Crescent Chemicals vs Commissioner Of Sales Tax, … on 10 February, 1995

Bombay High Court
Crescent Chemicals vs Commissioner Of Sales Tax, … on 10 February, 1995
Author: . B Saraf
Bench: B Saraf, D Trivedi


JUDGMENT

Dr. B.P. Saraf, J.

1. By this reference under section 61(1) of the Bombay Sales Tax Act, 1959, made at the instance of the assessee, the Maharashtra Sales Tax Tribunal has referred the following question of law to this Court for opinion :

“Having regard to the provision of section 36(3) of the Bombay Sales Tax Act, 1959, whether penalty can be levied in respect of default for a part of a month ?”
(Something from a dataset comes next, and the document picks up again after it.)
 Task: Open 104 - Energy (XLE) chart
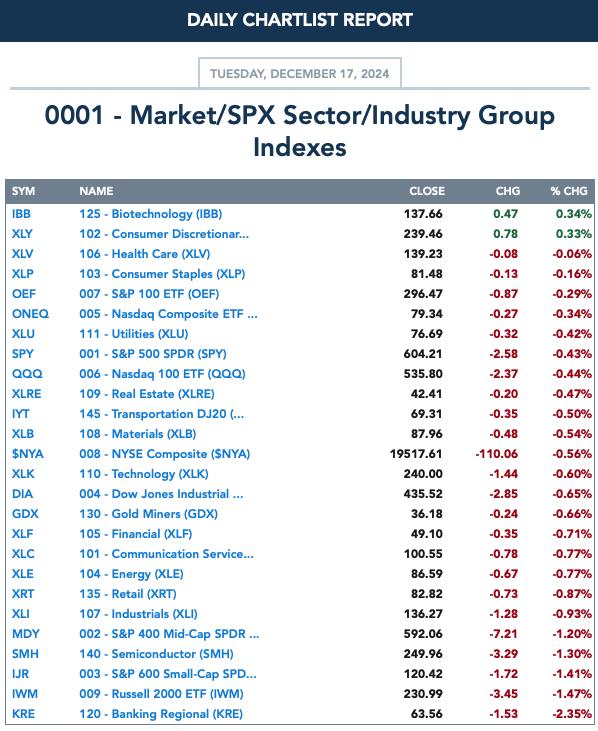131,574
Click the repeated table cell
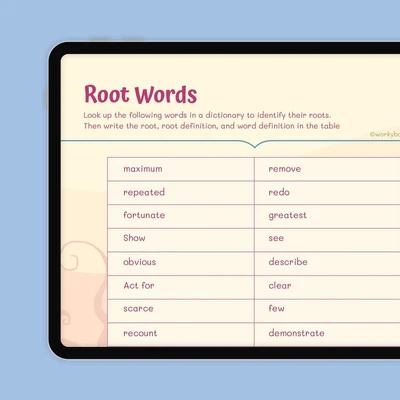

2. The material facts relevant for deciding the controversy are as follows : The assessee is reseller in chemical and plastic raw materials having a number of agencies. The main business of the assessee is to receive plastic raw materials from Indian Petro Chemicals Corporation, Baroda, on consignment basis and to sell the same to the local manufacturers. He is registered as a dealer under the Bombay Sales Tax Act, 1959 (“the Bombay Act” or “the Act”) as well as the Central Sales Tax Act, 1956 (“the Central Act”). For the period from November 5, 1983 to October 24, 1984, he was assessed by the Assistant Commissioner of Sales Tax (Assessment), Bombay, under the Bombay Sales Tax Act, 1959 and the Central Sales Tax Act, 1956, by his order of assessment dated April 7, 1987. The said order of assessment-cum-penalty resulted in a demand notice for a sum of Rs. 2,75,036 under the Bombay Act and Rs. 9,726 under the Central Act. The above demand included a sum of Rs. 2,38,571 levied by way of penalty under section 36(3) of the Act in the assessment under the Bombay Act and Rs. 1,330 in the assessment under the Central Act. The assessee appealed to the Deputy Commissioner of Sales Tax, Bombay (“the Deputy Commissioner”) against the levy of penalty under section 36(3) of the Act. The Deputy Commissioner upheld the levy of penalty but reduced the quantum thereof under both the Acts. The penalty under the Bombay Act was reduced from Rs. 2,38,571 to Rs. 1,43,171 and under the Central Act from Rs. 1,330 to Rs. 810. The assessee went in second appeal to the Maharashtra Sales Tax Tribunal (“the Tribunal”). Before the Tribunal, the assessee challenged the quantum of penalty on the ground that the penalty had been levied for periods less than a month which, according to the assessee, on a correct interpretation of section 36(3)(b) of the Act, was not tenable. The Tribunal did not accept the above contention of the assessee and following its earlier decision dated April 22, 1982, in the case of Perfect Engineering Associates v. State of Maharashtra in Second Appeal Nos. 148 and 149 of 1981 held that penalty under section 36(3) could be calculated not only for a completed month but also for a part thereof. Hence this reference at the instance of the assessee.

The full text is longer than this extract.